House of Numbers was shown at the Cambridge Film Festival in September. Bill Thompson, one of the festival trustees, who has since taken personal responsibility for its screening, has described the film as "objectionable, but also an example of a particular genre of deceptive filmmaking that I wanted to show and debunk".
But Elliot Groves, founder of the Raindance Film Festival, which showed the film in October, can be heard on YouTube describing it as "a stunning piece of filmmaking". Also in October, Fraser Nelson, editor of The Spectator, wrote on the magazine's website: "Is it legitimate to discuss the link between HIV and Aids? It's one of these hugely emotive subjects, with a fairly strong and vociferous lobby saying that any open discussion is deplorable and tantamount to Aids denialism. Whenever any debate hits this level, I get deeply suspicious." At the time, Nelson's blog provoked a barrage of criticism.
——
**TASKS:**
[A] Summarize the passage about House of Numbers in two sentences.
[B] Reproduce the passage about House of Numbers word for word, starting with "But Elliot Groves, founder" and going on through "barrage of criticism.".
The data after this point comes from a different source.

**RECORDED DATA:**
——
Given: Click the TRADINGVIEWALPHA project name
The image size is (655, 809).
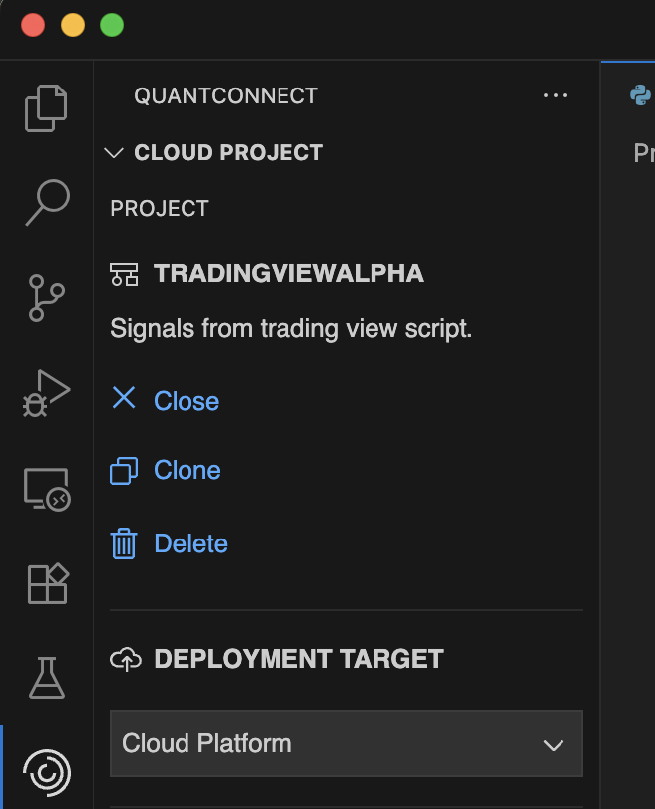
——
**RESPONSES IN ORDER:**
[A] House of Numbers was shown at the Cambridge Film Festival in September, and festival trustee Bill Thompson called it objectionable and an example of deceptive filmmaking that he wanted to show and debunk. Elliot Groves, founder of the Raindance Film Festival, which showed the film in October, called it "a stunning piece of filmmaking," and in October Spectator editor Fraser Nelson asked online whether it is legitimate to discuss the link between HIV and Aids, a post that provoked a barrage of criticism.

[B]
But Elliot Groves, founder of the Raindance Film Festival, which showed the film in October, can be heard on YouTube describing it as "a stunning piece of filmmaking". Also in October, Fraser Nelson, editor of The Spectator, wrote on the magazine's website: "Is it legitimate to discuss the link between HIV and Aids? It's one of these hugely emotive subjects, with a fairly strong and vociferous lobby saying that any open discussion is deplorable and tantamount to Aids denialism. Whenever any debate hits this level, I get deeply suspicious." At the time, Nelson's blog provoked a barrage of criticism.